Code source of the paper Evaluating Tokenizaer Impact on OOVs Representation with Transformers Models
to be presented at LREC 2022.
Transformer models have achieved significant improvements in multiple downstream tasks in recent years. One of the main contributions of Transformers is their ability to create new representations for out-of-vocabulary (OOV) words. In this paper, we have evaluated three categories of OOVs: (A) new domain-specific terms (e.g., "eucaryote" in microbiology), (B) misspelled words containing typos, and (C) cross-domain homographs (e.g., "arm" has different meanings in a clinical trial and in anatomy). We use three French domain-specific datasets on the legal, medical, and energetical domains to robustly analyze these categories. Our experiments have led to exciting findings that showed: (1) It is easier to improve the representation of new words (A and B) than it is for words that already exist in the vocabulary of the Transformer models (C), (2) To ameliorate the representation of OOVs, the most effective method relies on adding external morpho-syntactic context rather than improving the semantic understanding of the words directly (fine-tuning) and (3) We cannot foresee the impact of minor misspellings in words because similar misspellings have different impacts on their representation. We believe that tackling the challenges of processing OOVs regarding their specificities will significantly help the domain adaptation aspect of BERT.
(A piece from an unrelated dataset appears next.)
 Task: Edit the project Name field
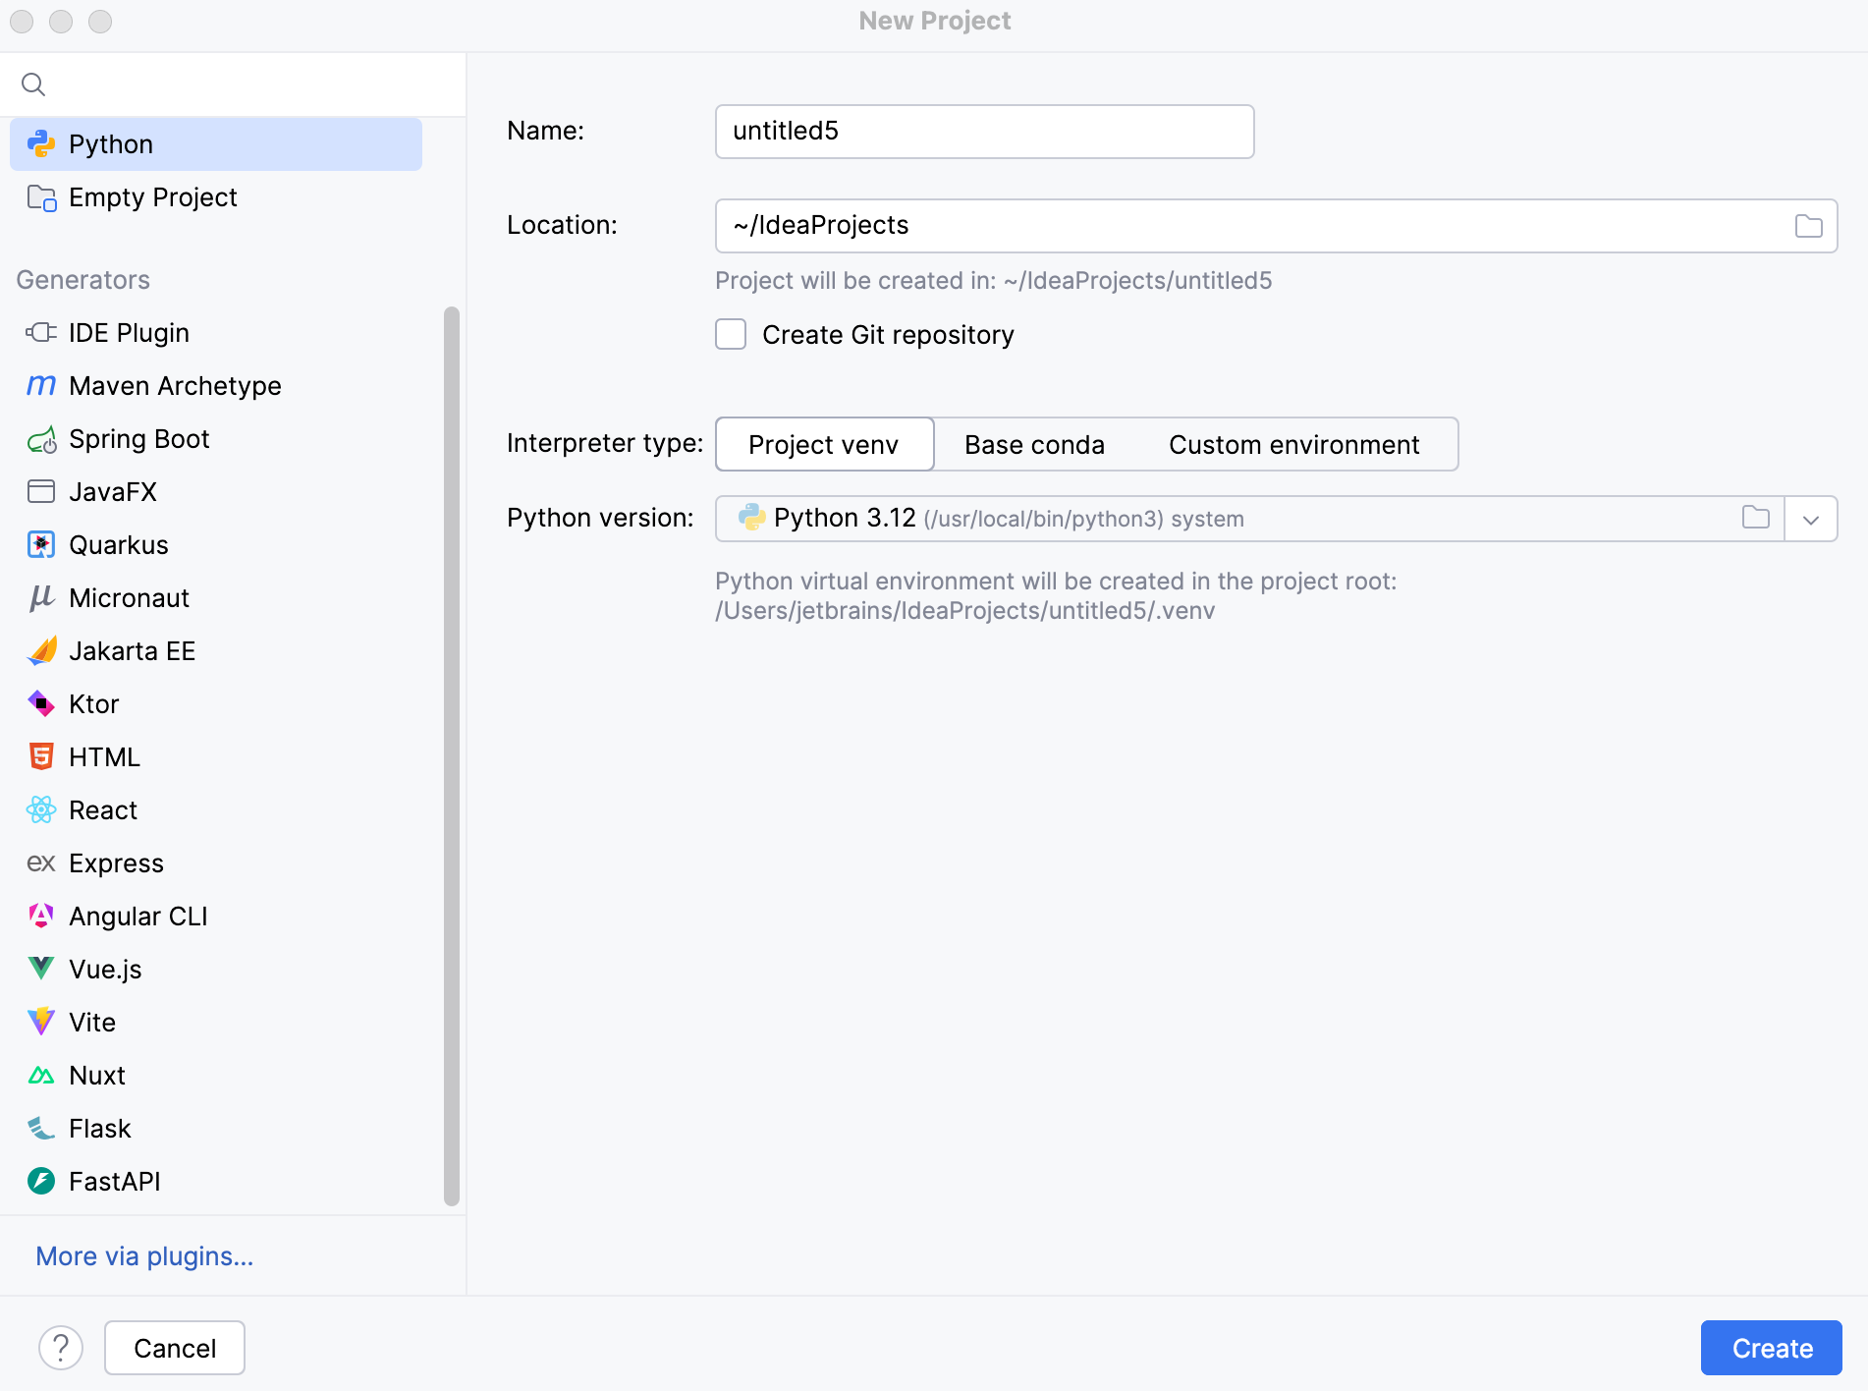[x=983, y=131]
Install the package with pip:
pip install .
Install the package with conda:
conda install -f environment.yml
Make sure all the dependencies have been installed using:
pip install -r requirements.txt
To extract journals from gallica, use the script src/data/gallica.py
. In the original paper, we used "Journal of Microbiology" that you can change in the script (line 45):
PRESSE_MEDICALE = [("journal_microbiologie", "http://gallica.bnf.fr/ark:/12148/cb34348753q/date", 1887, 1900)]
You can add other newspapers using the format ("name of the paper", "gallica link", "start date", "end date").
Two evaluation metrics are implemented in the file src/evaluating_tokenizers_oov/eval/eval_metrics.py
: Dice coefficient and Dice-SU coefficient, presented in the paper.